Prospective, Historically Controlled Study to Evaluate the Efficacy and Safety of a New Pediatric Formulation of Nifurtimox in Children Aged 0 to 17 Years With Chagas' Disease

Researchers are looking for a better way to treat children who have an infectious disease caused by the parasite Trypanosoma cruzi (Chagas' disease).

Chagas'disease is an inflammatory, infectious disease caused by the parasite Trypanosoma cruzi. This parasite is mainly spread by insects called triatomine bug. If Chagas' disease is left untreated, it can later cause serious heart and digestive problems.

The study treatment nifurtimox has been used for more than 50 years to treat Chagas' disease. When used early after infection, it kills the parasite. In people who have long-term Chagas' disease, it's no longer possible to kill the parasite. However, nifurtimox may help slow the progression of the disease and its most serious complications.

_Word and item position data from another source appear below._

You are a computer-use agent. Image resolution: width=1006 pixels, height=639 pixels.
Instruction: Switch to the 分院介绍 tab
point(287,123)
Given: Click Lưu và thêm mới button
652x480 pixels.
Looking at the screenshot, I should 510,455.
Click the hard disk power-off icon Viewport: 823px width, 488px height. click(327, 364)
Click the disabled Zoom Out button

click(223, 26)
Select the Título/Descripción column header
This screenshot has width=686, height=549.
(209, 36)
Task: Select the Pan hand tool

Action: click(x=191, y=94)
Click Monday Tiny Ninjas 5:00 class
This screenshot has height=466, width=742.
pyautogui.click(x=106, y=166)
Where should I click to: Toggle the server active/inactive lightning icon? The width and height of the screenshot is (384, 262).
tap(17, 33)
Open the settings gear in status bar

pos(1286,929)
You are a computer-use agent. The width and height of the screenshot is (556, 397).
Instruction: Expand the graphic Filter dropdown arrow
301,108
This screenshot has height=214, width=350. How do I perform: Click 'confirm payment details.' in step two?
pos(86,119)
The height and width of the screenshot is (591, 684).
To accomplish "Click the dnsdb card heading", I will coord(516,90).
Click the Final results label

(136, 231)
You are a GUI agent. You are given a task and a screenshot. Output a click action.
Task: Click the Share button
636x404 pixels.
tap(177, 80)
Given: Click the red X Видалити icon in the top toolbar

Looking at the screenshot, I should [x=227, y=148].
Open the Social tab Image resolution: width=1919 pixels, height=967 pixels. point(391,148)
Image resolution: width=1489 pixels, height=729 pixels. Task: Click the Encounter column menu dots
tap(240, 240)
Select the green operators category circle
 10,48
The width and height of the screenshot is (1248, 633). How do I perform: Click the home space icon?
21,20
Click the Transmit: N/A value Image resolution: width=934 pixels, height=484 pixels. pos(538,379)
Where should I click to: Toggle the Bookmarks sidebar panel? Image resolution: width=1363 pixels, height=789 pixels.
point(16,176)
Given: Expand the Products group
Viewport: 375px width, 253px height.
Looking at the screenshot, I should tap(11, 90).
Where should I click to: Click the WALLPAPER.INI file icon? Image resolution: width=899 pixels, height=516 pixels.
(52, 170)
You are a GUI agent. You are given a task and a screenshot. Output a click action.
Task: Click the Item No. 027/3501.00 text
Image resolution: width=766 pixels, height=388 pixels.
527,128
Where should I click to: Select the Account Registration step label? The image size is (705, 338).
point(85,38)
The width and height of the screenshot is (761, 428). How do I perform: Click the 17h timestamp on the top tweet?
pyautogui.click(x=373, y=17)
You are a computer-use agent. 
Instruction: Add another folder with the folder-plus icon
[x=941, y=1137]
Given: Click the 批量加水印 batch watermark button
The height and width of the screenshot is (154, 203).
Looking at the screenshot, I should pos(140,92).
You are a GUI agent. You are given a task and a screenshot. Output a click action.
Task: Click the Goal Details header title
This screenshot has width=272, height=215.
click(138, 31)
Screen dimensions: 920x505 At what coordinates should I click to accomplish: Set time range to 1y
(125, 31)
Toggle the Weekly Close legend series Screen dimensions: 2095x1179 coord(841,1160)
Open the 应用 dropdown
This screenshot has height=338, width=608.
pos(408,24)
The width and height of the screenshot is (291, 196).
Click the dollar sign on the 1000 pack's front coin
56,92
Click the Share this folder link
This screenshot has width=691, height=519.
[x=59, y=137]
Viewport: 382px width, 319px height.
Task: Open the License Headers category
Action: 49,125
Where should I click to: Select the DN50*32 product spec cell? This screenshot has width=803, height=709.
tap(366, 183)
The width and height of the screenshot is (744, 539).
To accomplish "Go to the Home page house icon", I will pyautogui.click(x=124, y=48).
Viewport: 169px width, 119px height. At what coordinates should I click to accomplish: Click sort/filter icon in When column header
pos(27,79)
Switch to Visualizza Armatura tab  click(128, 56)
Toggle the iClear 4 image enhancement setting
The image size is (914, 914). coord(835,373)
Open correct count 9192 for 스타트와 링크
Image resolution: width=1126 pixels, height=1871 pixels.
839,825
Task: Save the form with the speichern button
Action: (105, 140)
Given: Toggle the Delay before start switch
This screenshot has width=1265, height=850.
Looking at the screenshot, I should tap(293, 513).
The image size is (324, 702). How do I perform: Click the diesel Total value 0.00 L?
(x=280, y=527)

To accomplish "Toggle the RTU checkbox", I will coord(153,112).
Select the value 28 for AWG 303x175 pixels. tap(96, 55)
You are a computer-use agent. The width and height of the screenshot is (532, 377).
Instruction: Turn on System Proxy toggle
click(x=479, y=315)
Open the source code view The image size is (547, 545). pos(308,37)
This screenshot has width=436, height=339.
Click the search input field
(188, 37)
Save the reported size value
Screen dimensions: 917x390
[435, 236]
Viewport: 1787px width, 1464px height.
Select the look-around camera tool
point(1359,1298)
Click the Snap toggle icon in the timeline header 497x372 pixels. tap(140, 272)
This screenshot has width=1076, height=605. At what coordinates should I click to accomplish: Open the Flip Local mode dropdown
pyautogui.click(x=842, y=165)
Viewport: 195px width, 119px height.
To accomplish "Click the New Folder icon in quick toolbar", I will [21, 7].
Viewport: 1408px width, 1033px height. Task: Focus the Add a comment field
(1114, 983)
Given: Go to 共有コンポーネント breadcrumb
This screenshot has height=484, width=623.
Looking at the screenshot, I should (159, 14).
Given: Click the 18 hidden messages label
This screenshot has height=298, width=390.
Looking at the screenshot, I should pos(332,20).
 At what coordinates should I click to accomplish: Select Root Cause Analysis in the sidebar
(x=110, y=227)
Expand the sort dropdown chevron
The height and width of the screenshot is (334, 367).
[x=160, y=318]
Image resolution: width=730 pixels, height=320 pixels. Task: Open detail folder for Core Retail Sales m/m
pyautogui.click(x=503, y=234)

Nifurtimox was developed for use in adults only, but has also been used in children (off-label) for over 40 years. Currently it is available for doctors to give to adults and to children. However, there are not enough data about nifurtimox in children.

The main purpose of this study is to learn how well nifurtimox works in children aged 8 months to less than 18 years with Chagas' disease. To answer this, the researchers will compare the amount of antibodies against the parasite Trypanosoma cruzi in the serum (fluid from blood without the clotting factors) between children treated with nifurtimox for 60 days with untreated children from the past (control group):

• 12 months and
• 4 years after the end of treatment. The data for the control group will come from 2 previous studies conducted in children.

Study Overview

• Status: Completed
• Conditions: Chagas Disease
• Intervention / Treatment: Drug: Placebo; Drug: Nifurtimox (Lampit, BAYA2502)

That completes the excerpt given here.